PASSAGE FOURNI:
----------
Parmi les noms souvent cités, Randal Quarles serait le plus proche de l’approche de Donald Trump. En tant qu’ancien vice-président de la Fed pour la supervision, Randal Quarles a été nommé par Trump et est connu pour sa vision favorable à une régulation bancaire plus souple, ce qui cadre avec la politique de dérégulation que Trump a soutenue. Il est respecté dans les cercles financiers et est perçu comme ayant une position plus accommodante vis-à-vis des marchés.

Enfin, Mohamed El-Erian. Bien que plus improbable, l’économiste et stratégiste en chef d’Allianz est respecté dans les cercles financiers et dispose d’une grande expérience sur les marchés internationaux. Il pourrait représenter un choix inattendu, mais pragmatique pour Trump.
----------
TÂCHE ÉNONCÉE 1: D'après le passage fourni, de quelle entreprise Mohamed El-Erian est-il l'économiste et stratégiste en chef ?

DONNÉES FOURNIES:
----------
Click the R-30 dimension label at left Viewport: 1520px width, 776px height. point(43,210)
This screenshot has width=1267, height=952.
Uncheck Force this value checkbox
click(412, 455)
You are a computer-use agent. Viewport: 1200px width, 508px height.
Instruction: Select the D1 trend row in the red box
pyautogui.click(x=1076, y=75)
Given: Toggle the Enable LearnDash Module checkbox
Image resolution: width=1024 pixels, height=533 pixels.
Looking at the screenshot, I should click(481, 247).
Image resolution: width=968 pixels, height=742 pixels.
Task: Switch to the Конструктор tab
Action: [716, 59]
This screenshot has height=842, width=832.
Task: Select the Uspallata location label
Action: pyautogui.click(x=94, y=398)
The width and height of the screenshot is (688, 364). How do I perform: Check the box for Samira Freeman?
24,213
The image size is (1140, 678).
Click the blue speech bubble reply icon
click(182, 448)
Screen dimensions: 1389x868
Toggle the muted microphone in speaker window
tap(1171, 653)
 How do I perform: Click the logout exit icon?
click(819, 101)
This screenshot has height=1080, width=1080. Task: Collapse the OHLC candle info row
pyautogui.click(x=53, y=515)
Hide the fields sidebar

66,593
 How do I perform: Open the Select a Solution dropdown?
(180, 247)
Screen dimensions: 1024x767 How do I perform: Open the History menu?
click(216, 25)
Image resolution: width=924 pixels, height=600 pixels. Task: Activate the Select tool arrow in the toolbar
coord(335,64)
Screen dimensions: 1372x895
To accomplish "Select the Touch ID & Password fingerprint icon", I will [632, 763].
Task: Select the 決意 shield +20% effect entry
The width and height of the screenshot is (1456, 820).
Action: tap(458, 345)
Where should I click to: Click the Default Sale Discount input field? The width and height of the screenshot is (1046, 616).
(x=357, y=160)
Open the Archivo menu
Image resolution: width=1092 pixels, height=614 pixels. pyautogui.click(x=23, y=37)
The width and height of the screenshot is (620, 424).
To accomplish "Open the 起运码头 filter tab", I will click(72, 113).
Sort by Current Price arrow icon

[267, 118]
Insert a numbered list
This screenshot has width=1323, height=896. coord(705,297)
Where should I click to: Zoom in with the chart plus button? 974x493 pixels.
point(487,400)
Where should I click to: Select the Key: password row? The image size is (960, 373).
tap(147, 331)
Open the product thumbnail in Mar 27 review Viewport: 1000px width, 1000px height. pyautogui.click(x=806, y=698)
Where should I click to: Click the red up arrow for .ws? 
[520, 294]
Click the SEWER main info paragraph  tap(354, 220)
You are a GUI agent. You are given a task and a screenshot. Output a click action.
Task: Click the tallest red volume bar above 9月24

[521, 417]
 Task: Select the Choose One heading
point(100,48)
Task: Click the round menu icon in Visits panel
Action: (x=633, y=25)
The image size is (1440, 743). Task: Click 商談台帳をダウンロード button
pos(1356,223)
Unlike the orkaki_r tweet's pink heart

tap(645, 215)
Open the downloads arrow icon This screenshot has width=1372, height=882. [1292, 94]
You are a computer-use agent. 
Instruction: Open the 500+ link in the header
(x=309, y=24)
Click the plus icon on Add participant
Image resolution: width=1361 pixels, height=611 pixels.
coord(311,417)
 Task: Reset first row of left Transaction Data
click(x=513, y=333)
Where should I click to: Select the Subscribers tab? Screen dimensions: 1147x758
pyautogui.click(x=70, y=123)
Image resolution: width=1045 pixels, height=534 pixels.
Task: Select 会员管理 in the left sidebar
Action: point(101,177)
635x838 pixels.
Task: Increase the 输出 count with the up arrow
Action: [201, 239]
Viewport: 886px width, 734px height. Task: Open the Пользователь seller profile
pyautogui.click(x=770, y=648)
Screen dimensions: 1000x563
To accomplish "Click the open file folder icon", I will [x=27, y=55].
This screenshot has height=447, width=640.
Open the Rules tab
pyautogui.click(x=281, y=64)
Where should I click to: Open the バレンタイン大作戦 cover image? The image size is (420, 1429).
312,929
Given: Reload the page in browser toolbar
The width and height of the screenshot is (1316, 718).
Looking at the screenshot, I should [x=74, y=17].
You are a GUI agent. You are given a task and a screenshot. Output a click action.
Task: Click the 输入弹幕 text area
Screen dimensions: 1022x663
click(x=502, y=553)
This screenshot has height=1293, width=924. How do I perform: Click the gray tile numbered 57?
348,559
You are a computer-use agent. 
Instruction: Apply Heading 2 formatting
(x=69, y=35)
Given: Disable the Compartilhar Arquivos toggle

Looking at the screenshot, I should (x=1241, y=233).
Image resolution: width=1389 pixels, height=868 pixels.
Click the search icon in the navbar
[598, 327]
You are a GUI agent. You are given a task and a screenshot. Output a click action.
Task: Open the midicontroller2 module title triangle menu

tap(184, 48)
----------
TÂCHE ÉNONCÉE 2: Mettez à jour les enregistrements du début jusqu'à la ligne contenant « pyautogui.click(x=1076, y=75) », celle-ci comprise, en remplaçant « Viewport » par « Screen ». Ne modifiez rien d'autre et ne rendez que ces lignes.

RÉPONSE CORRECTE 1: Allianz.

RÉPONSE CORRECTE 2:
Click the R-30 dimension label at left Screen: 1520px width, 776px height. point(43,210)
This screenshot has width=1267, height=952.
Uncheck Force this value checkbox
click(412, 455)
You are a computer-use agent. Screen: 1200px width, 508px height.
Instruction: Select the D1 trend row in the red box
pyautogui.click(x=1076, y=75)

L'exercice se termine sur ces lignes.